◆ Приведённый отрывок
▼▼▼

Не один десяток лет минул, как я узнал эту пилотскую мудрость, и неустанно вглядываюсь в небо, когда что-то не ладится. И, знаете, помогает. Впрочем, попробуйте сами, вы же летники.
Между прочим
Начиная создавать машину нового типа, фирма «Дуглас» созвала тех, кому самолет предназначался и попросила высказать свое мнение о проекте. А заключение было сделано такое: «Это все равно, что собрать комиссию, чтобы проверить, не получилась ли у вас лошадь вместо верблюда».
Первый в мире сверхзвуковой пассажирский лайнер – Ту-144. На высоте 16300 метров он развивал скорость 2150 км/час. Опробованная в регулярных полетах с почтой и грузами, машина начала выполнять пассажирские рейсы. К сожалению, через 102 успешных полета линию закрыли. Не по карману оказалось нам такое удовольствие.

▲▲▲

◆ Задания
**A)** Перепечатайте из отрывка об авиации фрагмент от слов «Не один десяток» до слов «вы же летники.» включительно.
**B)** Сколько успешных полетов выполнил Ту-144, прежде чем линию закрыли, согласно отрывку об авиации?
**C)** Определите, соответствуют ли отрывку об авиации следующие утверждения, и для каждого ответьте «да» или «нет», приведя решающие слова отрывка дословно: (i) Ту-144 был первым в мире сверхзвуковым пассажирским лайнером; (ii) линию Ту-144 закрыли после первого же пассажирского полета; (iii) фирма «Дуглас» попросила тех, кому предназначался самолет, высказать мнение о проекте.

◆ Исходные данные
▼▼▼

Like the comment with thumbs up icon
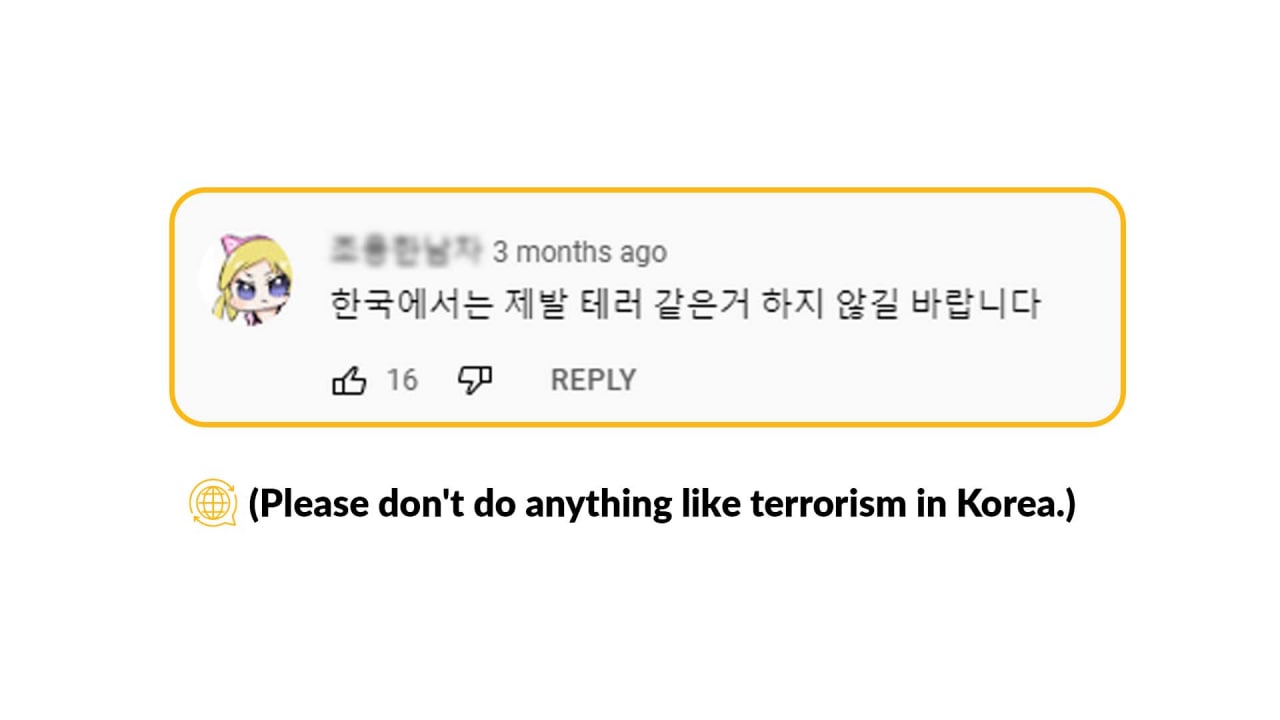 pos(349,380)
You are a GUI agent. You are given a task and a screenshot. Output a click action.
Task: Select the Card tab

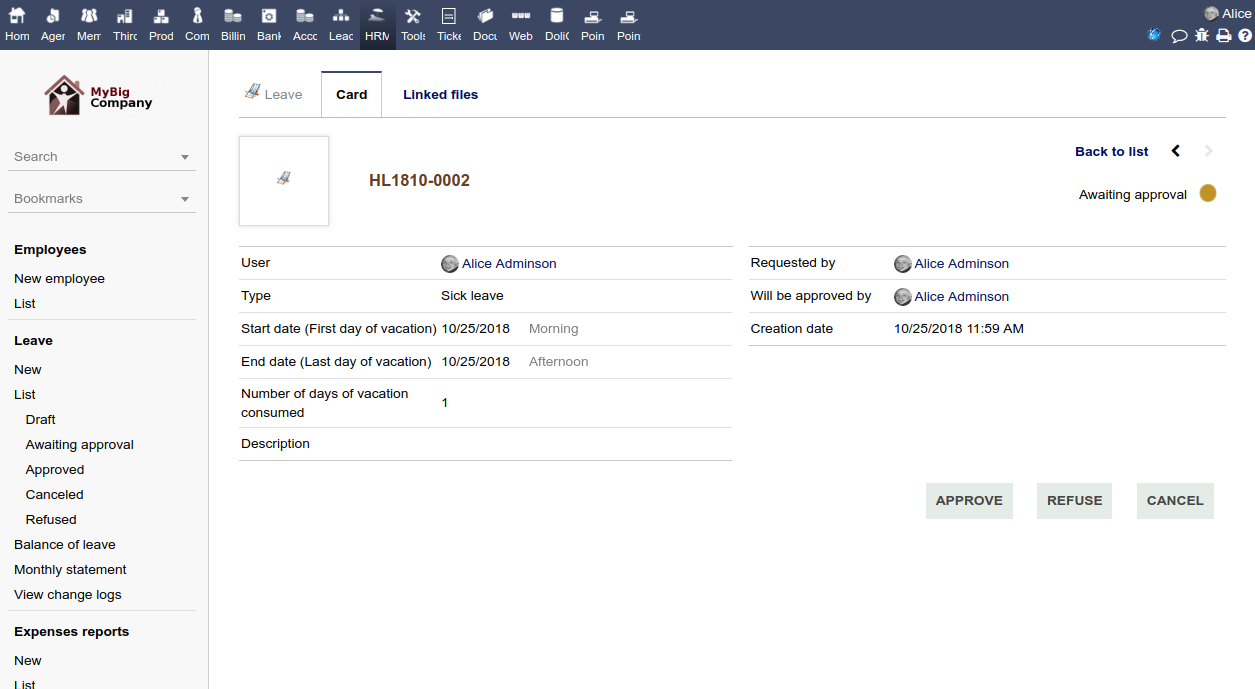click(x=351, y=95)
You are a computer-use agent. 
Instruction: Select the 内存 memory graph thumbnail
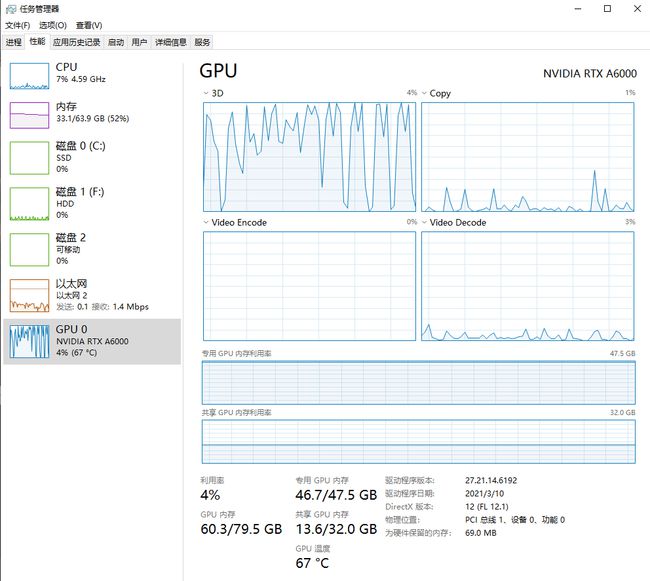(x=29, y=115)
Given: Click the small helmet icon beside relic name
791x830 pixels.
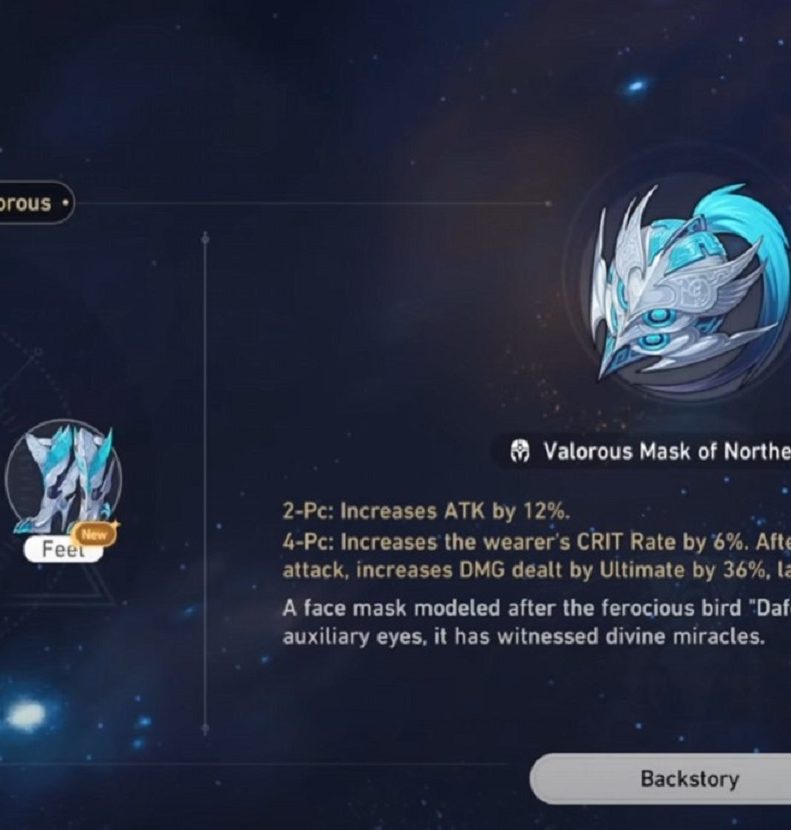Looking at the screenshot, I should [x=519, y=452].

▲▲▲
▼▼▼

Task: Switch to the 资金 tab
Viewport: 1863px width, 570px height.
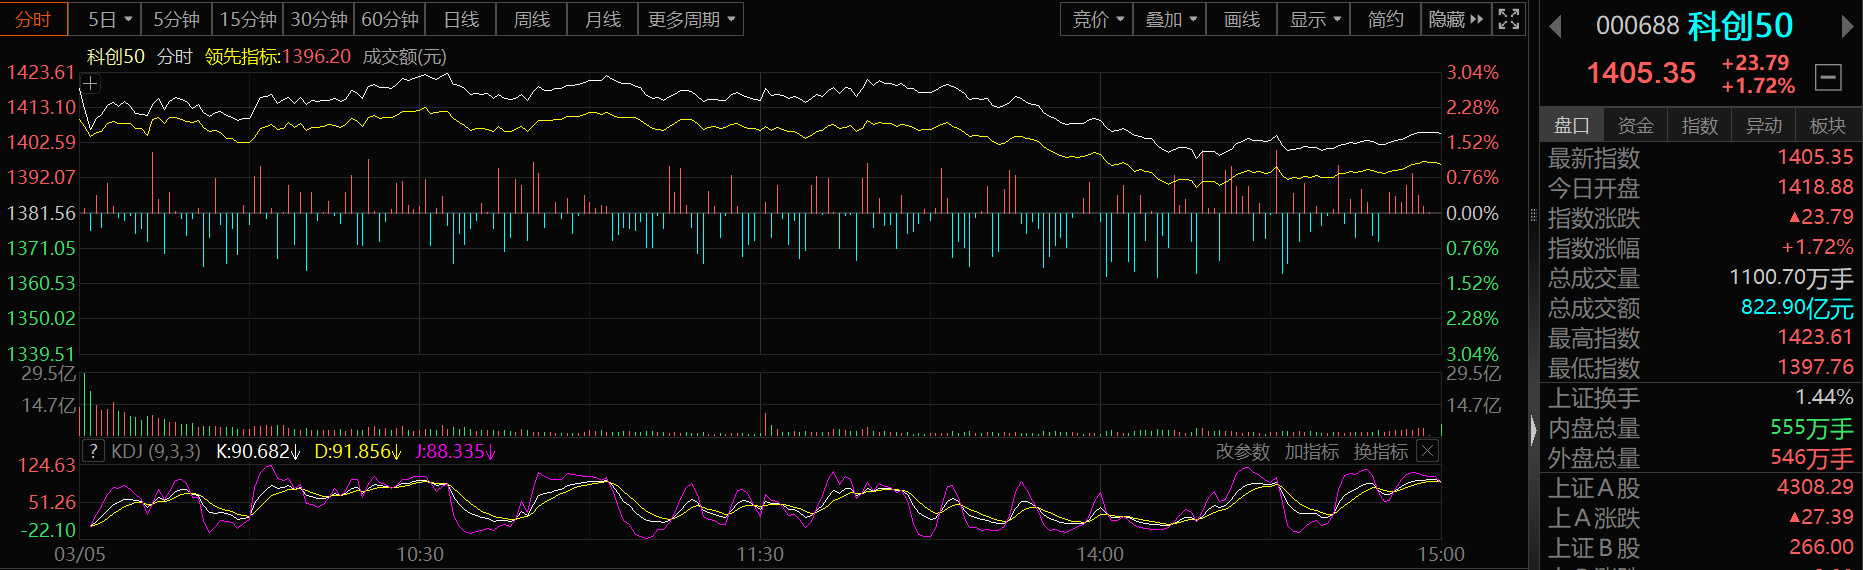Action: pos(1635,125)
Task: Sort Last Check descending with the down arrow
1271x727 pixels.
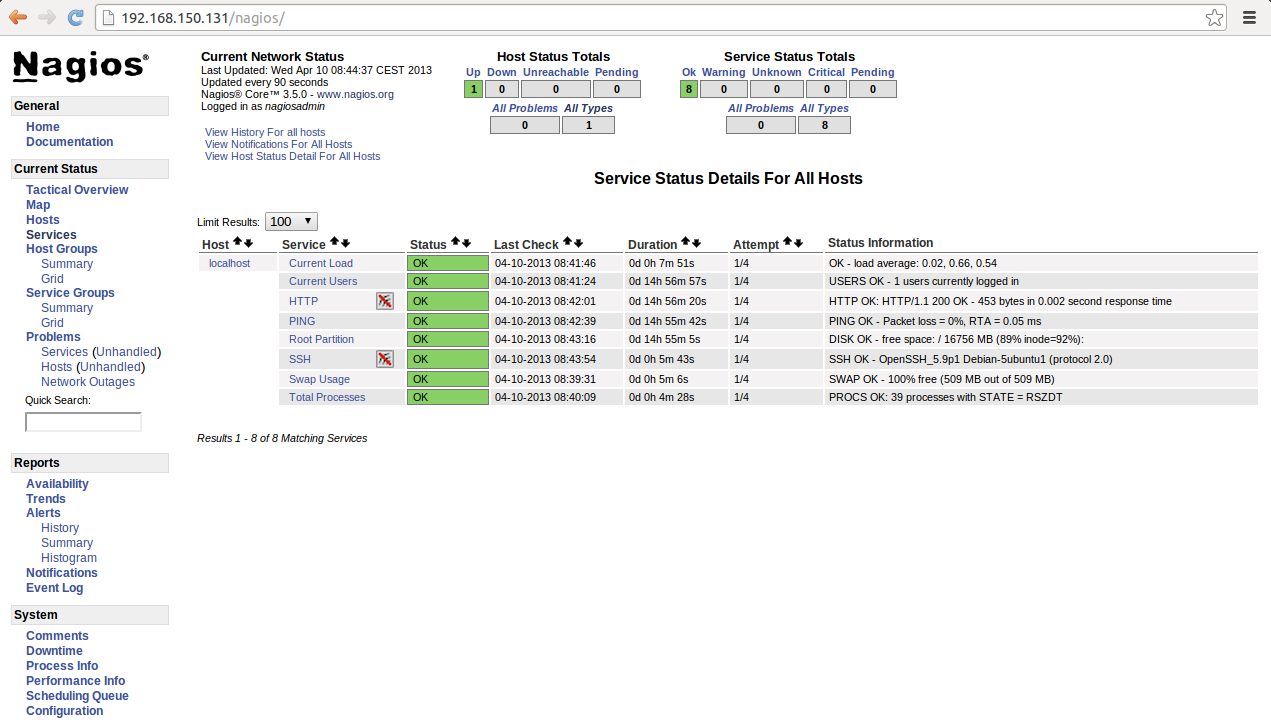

▲▲▲
▼▼▼

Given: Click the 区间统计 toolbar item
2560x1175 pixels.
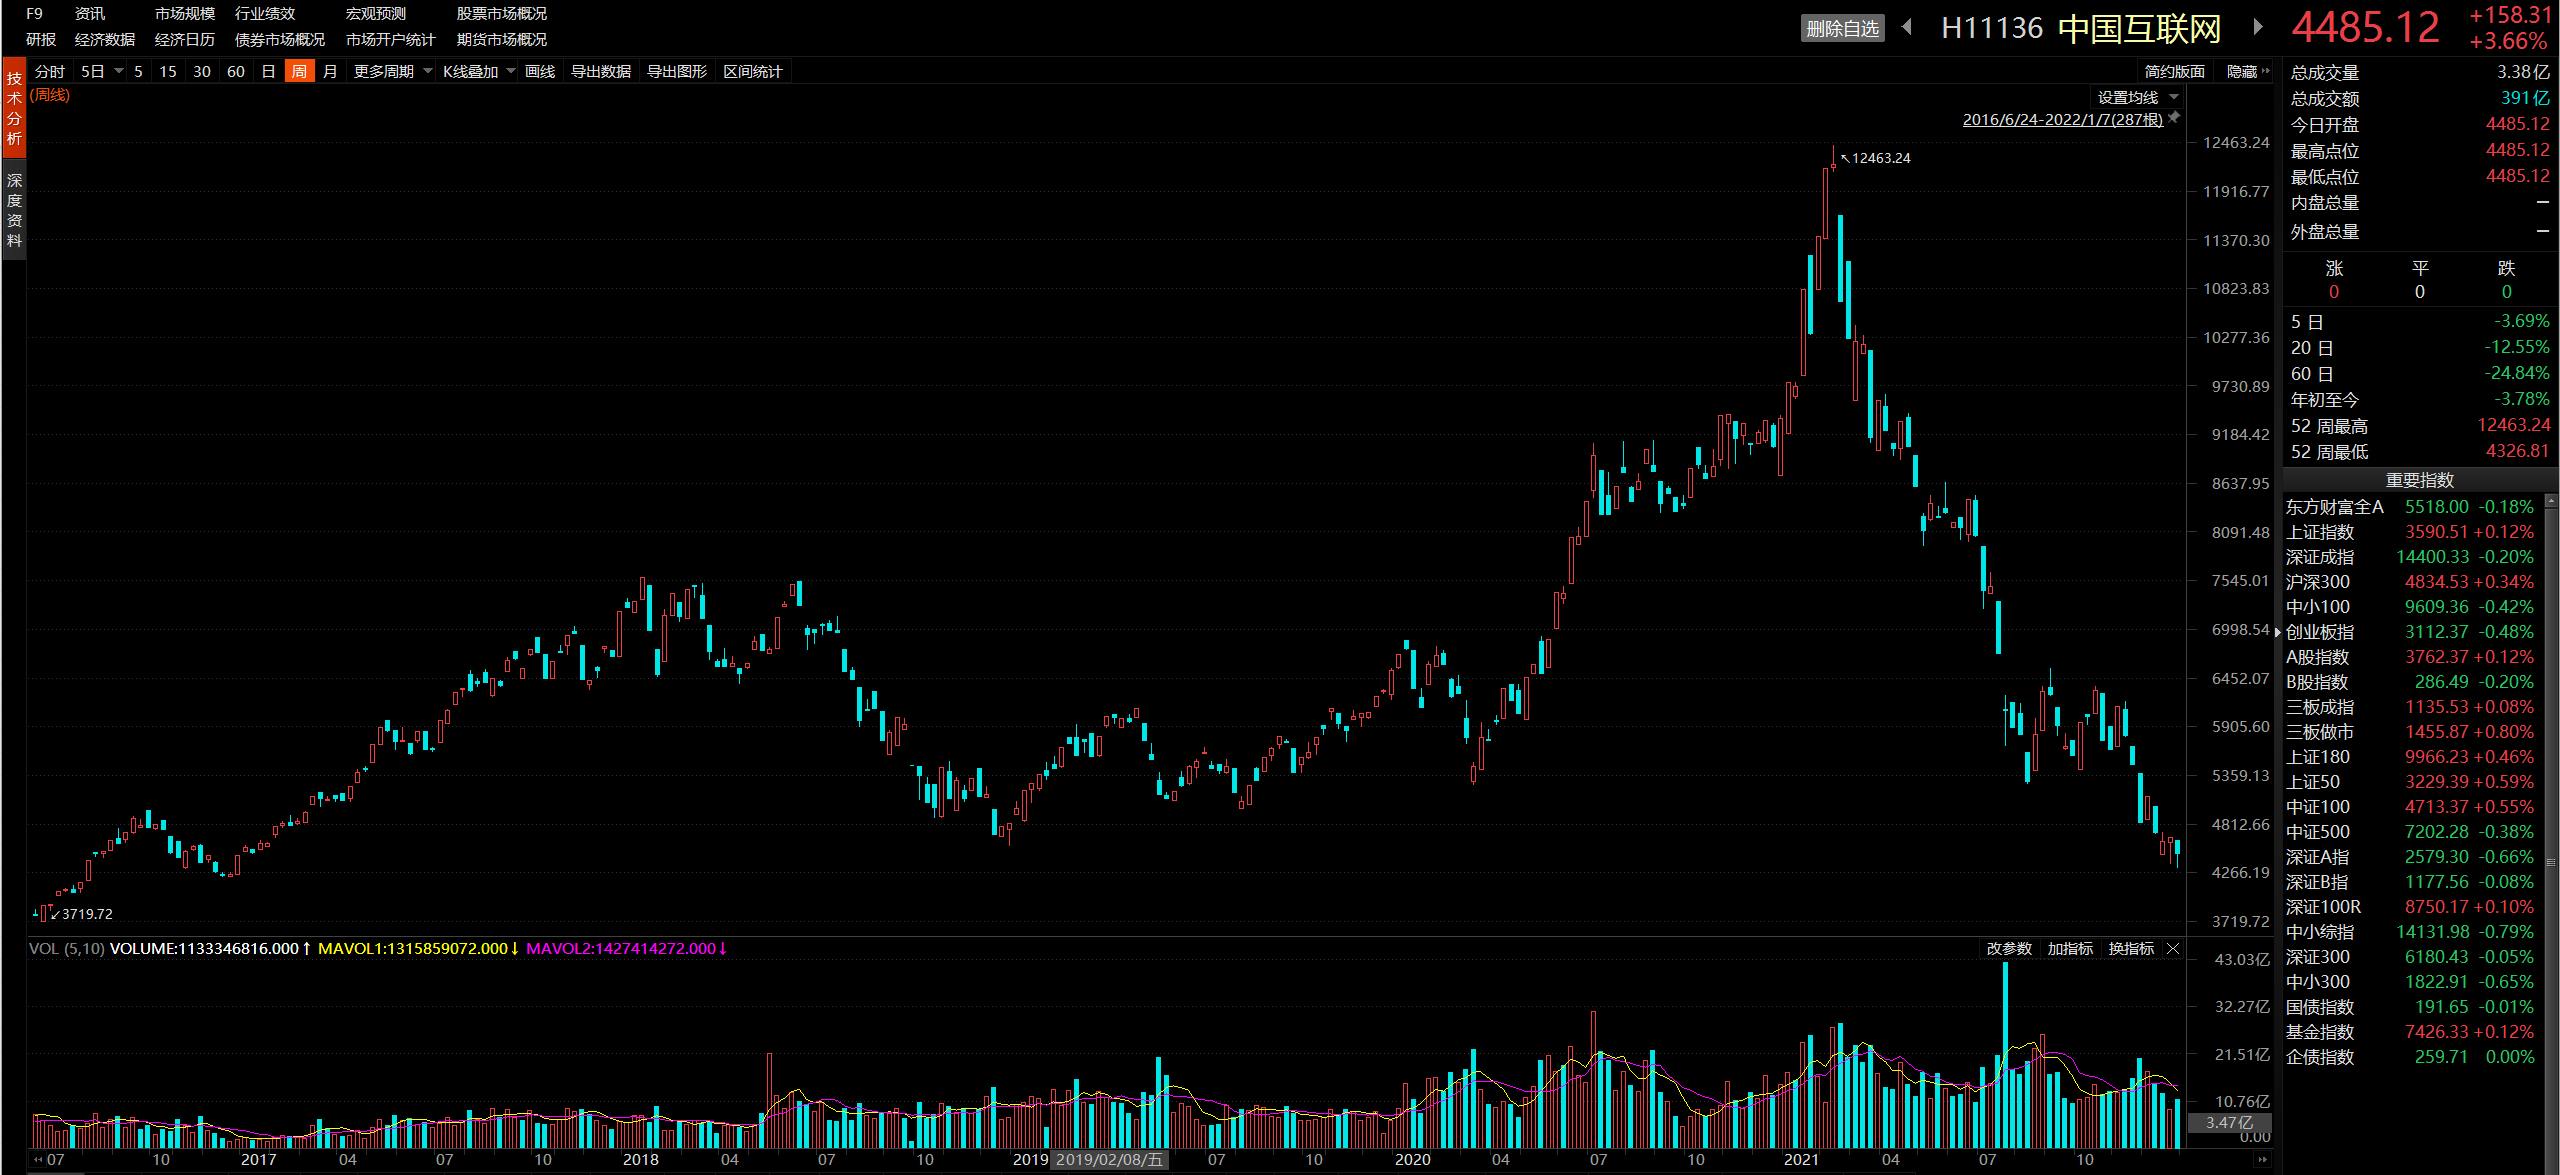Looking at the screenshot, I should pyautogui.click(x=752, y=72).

▲▲▲

◆ Ожидаемые ответы
**A)**
Не один десяток лет минул, как я узнал эту пилотскую мудрость, и неустанно вглядываюсь в небо, когда что-то не ладится. И, знаете, помогает. Впрочем, попробуйте сами, вы же летники.

**B)** 102 успешных полета.

**C)**
(i) Да: «Первый в мире сверхзвуковой пассажирский лайнер – Ту-144».
(ii) Нет: «через 102 успешных полета линию закрыли».
(iii) Да: «созвала тех, кому самолет предназначался и попросила высказать свое мнение о проекте».